Exercise brief:
Recast the entries as a numbered list, omitting blank lines, from the start of the entries up to and including the line containing "click(128, 76)". Leave the pictures out of the answer.

Some entries:
• • • • • • •

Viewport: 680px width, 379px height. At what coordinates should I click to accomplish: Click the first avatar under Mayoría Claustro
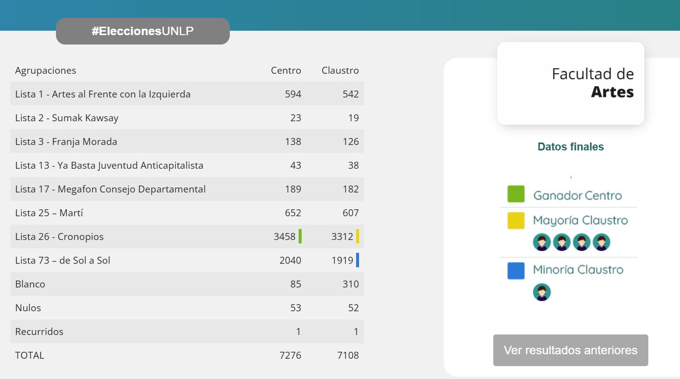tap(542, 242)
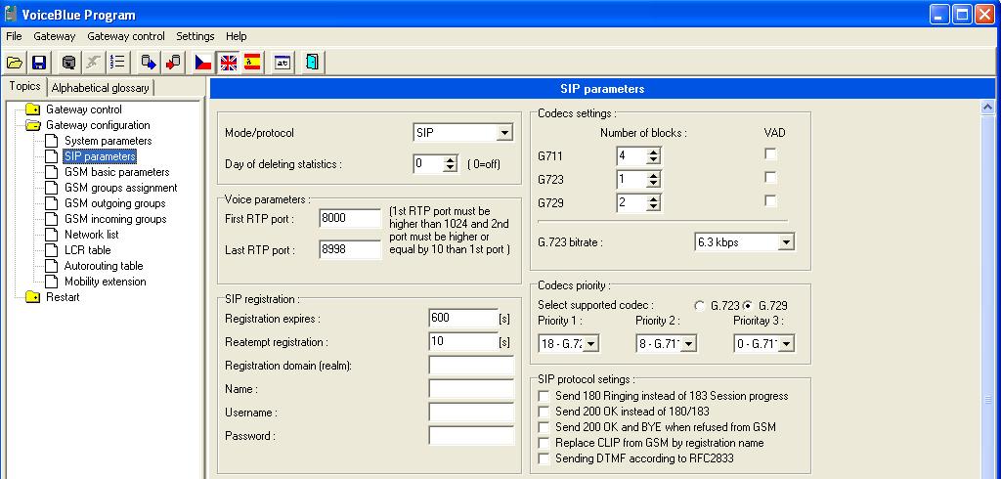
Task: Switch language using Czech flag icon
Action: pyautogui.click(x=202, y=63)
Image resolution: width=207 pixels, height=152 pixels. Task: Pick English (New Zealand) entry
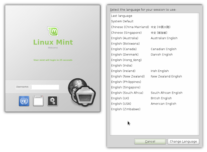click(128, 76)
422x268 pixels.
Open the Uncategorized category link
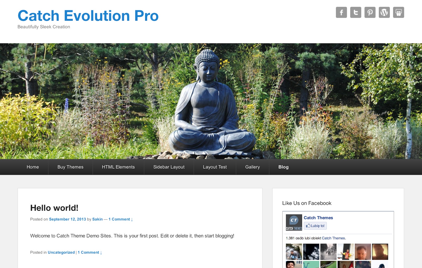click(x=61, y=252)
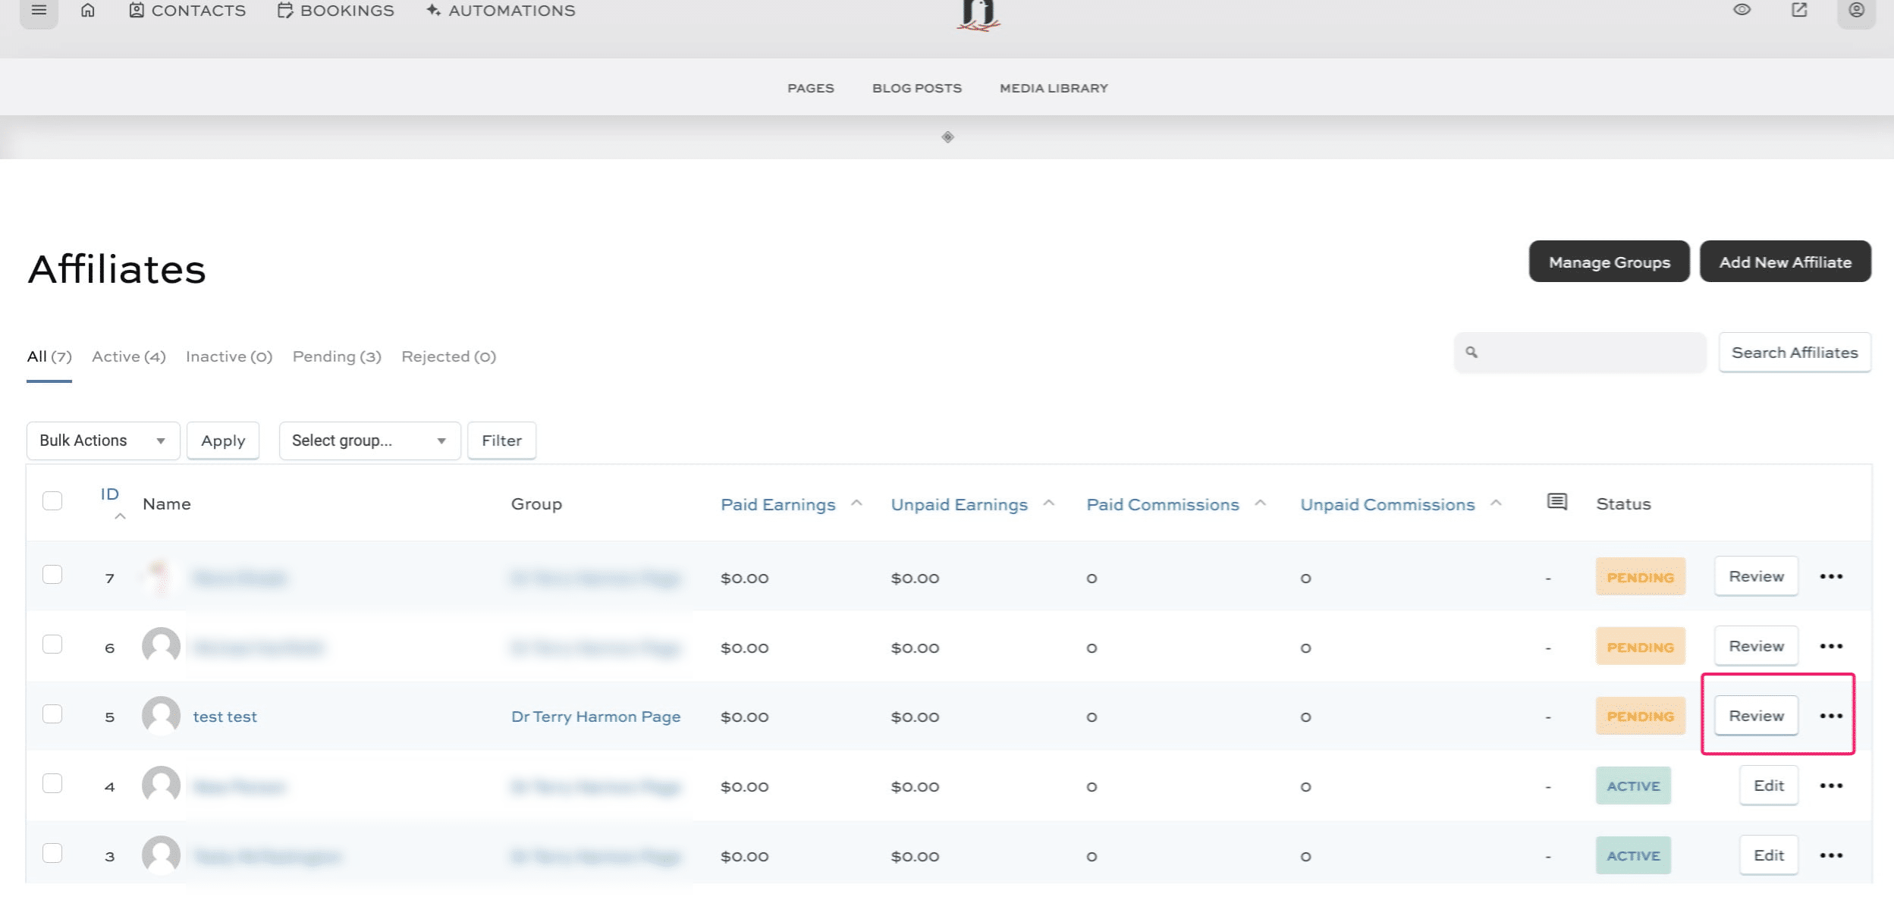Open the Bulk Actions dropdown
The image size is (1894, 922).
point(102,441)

• • • • • • •

Output for this task:
1. Viewport: 680px width, 379px height. At what coordinates should I click to accomplish: Click the first avatar under Mayoría Claustro
2. tap(542, 242)
3. Task: Switch language using Czech flag icon
4. Action: pyautogui.click(x=202, y=63)
5. Image resolution: width=207 pixels, height=152 pixels. Task: Pick English (New Zealand) entry
6. click(128, 76)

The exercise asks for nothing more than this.